IDEX Online Research: Jewelry Demand Seems to Have Stabilized for Tiffany
April 02, 09The media’s doomsday naysayers, along with the bears of the investment world, were probably disappointed with Tiffany’s fourth quarter and full year results. Not only were earnings (excluding unusual items) above management’s forecast, but a drill-down analysis into the company’s sales trends indicates that demand has stabilized, and the trend seems to point toward improving results.
We note that it may have been hard to discern these encouraging bits of news based on the company’s news release, but you need to remember: SEC lawyers dictated how the financial results must be disclosed.

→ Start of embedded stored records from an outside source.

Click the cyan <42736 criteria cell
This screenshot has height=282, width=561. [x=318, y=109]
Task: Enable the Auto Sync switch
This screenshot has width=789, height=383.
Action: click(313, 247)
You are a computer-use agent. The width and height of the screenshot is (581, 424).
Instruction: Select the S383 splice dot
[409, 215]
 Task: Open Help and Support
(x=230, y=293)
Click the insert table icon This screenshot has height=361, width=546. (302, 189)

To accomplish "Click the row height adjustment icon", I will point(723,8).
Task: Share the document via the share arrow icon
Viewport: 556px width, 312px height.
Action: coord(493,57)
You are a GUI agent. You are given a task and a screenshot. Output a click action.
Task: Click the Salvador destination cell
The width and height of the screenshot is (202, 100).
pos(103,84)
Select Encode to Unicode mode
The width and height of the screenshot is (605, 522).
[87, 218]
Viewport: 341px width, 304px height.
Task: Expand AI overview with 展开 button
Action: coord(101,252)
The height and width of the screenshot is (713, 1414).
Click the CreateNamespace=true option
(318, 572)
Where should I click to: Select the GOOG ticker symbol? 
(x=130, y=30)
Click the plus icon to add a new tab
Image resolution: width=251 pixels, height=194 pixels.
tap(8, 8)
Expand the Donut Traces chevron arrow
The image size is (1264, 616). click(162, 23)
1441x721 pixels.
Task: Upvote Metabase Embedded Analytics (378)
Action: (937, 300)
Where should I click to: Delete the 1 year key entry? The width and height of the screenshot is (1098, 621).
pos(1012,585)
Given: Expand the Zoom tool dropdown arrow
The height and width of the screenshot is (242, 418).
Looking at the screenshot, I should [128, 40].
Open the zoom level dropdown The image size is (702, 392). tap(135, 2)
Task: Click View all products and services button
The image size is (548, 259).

We’re not sugar-coating Tiffany’s results for the fourth quarter and year: they were extremely disappointing. However, they represent a broad view of the period. For example, Tiffany’s U.S. same-store sales declined by a whopping 33 percent in the quarter. Month-by-month, they were down 39 percent in November (versus +7 percent in November 2007); down 33 percent in December (versus -5 percent in December 2007); and, down 23 percent in January (versus flat in January 2008). It is clear that, after adjusting for the prior year’s comparisons, Tiffany’s sales decline has been moderating since its woeful November performance.
However, management did note that the sales decline appears to have hit a plateau in the first quarter – the decline is no worse, nor no better, than fourth quarter trends. In our opinion, that is reason for encouragement. Comparisons against last year are reasonably difficult, with worldwide sales up 8 percent (constant currency) in last year’s first quarter, so a worldwide sales decline of 20 percent or slightly more in the first quarter of this year isn’t as bad as it might seem initially.
Fourth Quarter Results Analysis
The following table summarizes Tiffany’s fourth quarter financial results.
Fourth Quarter Highlights
The following are financial and merchandising highlights from Tiffany’s fourth fiscal quarter ended January 2009.
- Tiffany’s global net sales declined 20 percent in the fourth quarter. However, excluding the impact of currency swings, global net sales declined by 19 percent and global same-store sales declined by 23 percent on a constant currency basis. “Constant currency” comparisons show the underlying demand trends, since currency swings are eliminated. However, GAAP (Generally Accepted Accounting Principles) require companies to report results including currency swings; we believe this distorts results for multi-national companies such as Tiffany.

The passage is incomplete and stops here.